**EXERCISE PROMPT**: Repeat the data exactly as it stands.

**Stored data entries**:
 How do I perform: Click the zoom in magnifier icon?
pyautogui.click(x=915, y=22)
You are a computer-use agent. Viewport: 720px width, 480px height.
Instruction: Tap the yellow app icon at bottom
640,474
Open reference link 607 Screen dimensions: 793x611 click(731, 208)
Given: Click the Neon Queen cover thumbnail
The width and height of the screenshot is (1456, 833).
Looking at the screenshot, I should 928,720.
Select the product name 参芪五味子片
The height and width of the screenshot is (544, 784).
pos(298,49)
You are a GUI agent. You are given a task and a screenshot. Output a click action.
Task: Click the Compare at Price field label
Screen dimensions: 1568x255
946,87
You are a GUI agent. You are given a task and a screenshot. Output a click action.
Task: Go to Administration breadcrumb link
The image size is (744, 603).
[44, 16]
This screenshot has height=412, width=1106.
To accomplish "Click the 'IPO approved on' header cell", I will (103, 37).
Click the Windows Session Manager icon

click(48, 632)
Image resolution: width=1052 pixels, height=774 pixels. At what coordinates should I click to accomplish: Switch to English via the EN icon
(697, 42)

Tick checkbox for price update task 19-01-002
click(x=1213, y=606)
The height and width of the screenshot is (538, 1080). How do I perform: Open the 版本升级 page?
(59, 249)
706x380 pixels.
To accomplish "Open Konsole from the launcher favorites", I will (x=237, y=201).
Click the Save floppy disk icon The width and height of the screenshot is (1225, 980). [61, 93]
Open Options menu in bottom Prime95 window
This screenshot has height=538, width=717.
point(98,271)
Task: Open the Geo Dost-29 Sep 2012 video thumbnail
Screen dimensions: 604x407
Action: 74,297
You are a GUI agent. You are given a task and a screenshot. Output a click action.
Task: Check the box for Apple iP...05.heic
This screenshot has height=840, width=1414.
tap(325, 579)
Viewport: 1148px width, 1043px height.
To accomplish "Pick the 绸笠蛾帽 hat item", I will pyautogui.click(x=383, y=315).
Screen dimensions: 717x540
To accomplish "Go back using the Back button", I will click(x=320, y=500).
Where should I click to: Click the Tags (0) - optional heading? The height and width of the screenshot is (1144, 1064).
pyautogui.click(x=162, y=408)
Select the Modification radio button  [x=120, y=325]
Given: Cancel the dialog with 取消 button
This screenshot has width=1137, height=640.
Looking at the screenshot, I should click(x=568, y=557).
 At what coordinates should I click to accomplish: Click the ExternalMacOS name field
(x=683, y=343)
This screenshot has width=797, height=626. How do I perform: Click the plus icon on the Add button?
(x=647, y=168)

**ANSWER TO THIS PROBLEM**:
 How do I perform: Click the zoom in magnifier icon?
pyautogui.click(x=915, y=22)
You are a computer-use agent. Viewport: 720px width, 480px height.
Instruction: Tap the yellow app icon at bottom
640,474
Open reference link 607 Screen dimensions: 793x611 click(731, 208)
Given: Click the Neon Queen cover thumbnail
The width and height of the screenshot is (1456, 833).
Looking at the screenshot, I should 928,720.
Select the product name 参芪五味子片
The height and width of the screenshot is (544, 784).
pos(298,49)
You are a GUI agent. You are given a task and a screenshot. Output a click action.
Task: Click the Compare at Price field label
Screen dimensions: 1568x255
946,87
You are a GUI agent. You are given a task and a screenshot. Output a click action.
Task: Go to Administration breadcrumb link
The image size is (744, 603).
[44, 16]
This screenshot has height=412, width=1106.
To accomplish "Click the 'IPO approved on' header cell", I will (103, 37).
Click the Windows Session Manager icon

click(48, 632)
Image resolution: width=1052 pixels, height=774 pixels. At what coordinates should I click to accomplish: Switch to English via the EN icon
(697, 42)

Tick checkbox for price update task 19-01-002
click(x=1213, y=606)
The height and width of the screenshot is (538, 1080). How do I perform: Open the 版本升级 page?
(59, 249)
706x380 pixels.
To accomplish "Open Konsole from the launcher favorites", I will (x=237, y=201).
Click the Save floppy disk icon The width and height of the screenshot is (1225, 980). [61, 93]
Open Options menu in bottom Prime95 window
This screenshot has height=538, width=717.
point(98,271)
Task: Open the Geo Dost-29 Sep 2012 video thumbnail
Screen dimensions: 604x407
Action: 74,297
You are a GUI agent. You are given a task and a screenshot. Output a click action.
Task: Check the box for Apple iP...05.heic
This screenshot has height=840, width=1414.
tap(325, 579)
Viewport: 1148px width, 1043px height.
To accomplish "Pick the 绸笠蛾帽 hat item", I will pyautogui.click(x=383, y=315).
Screen dimensions: 717x540
To accomplish "Go back using the Back button", I will click(x=320, y=500).
Where should I click to: Click the Tags (0) - optional heading? The height and width of the screenshot is (1144, 1064).
pyautogui.click(x=162, y=408)
Select the Modification radio button  [x=120, y=325]
Given: Cancel the dialog with 取消 button
This screenshot has width=1137, height=640.
Looking at the screenshot, I should click(x=568, y=557).
 At what coordinates should I click to accomplish: Click the ExternalMacOS name field
(x=683, y=343)
This screenshot has width=797, height=626. How do I perform: Click the plus icon on the Add button?
(x=647, y=168)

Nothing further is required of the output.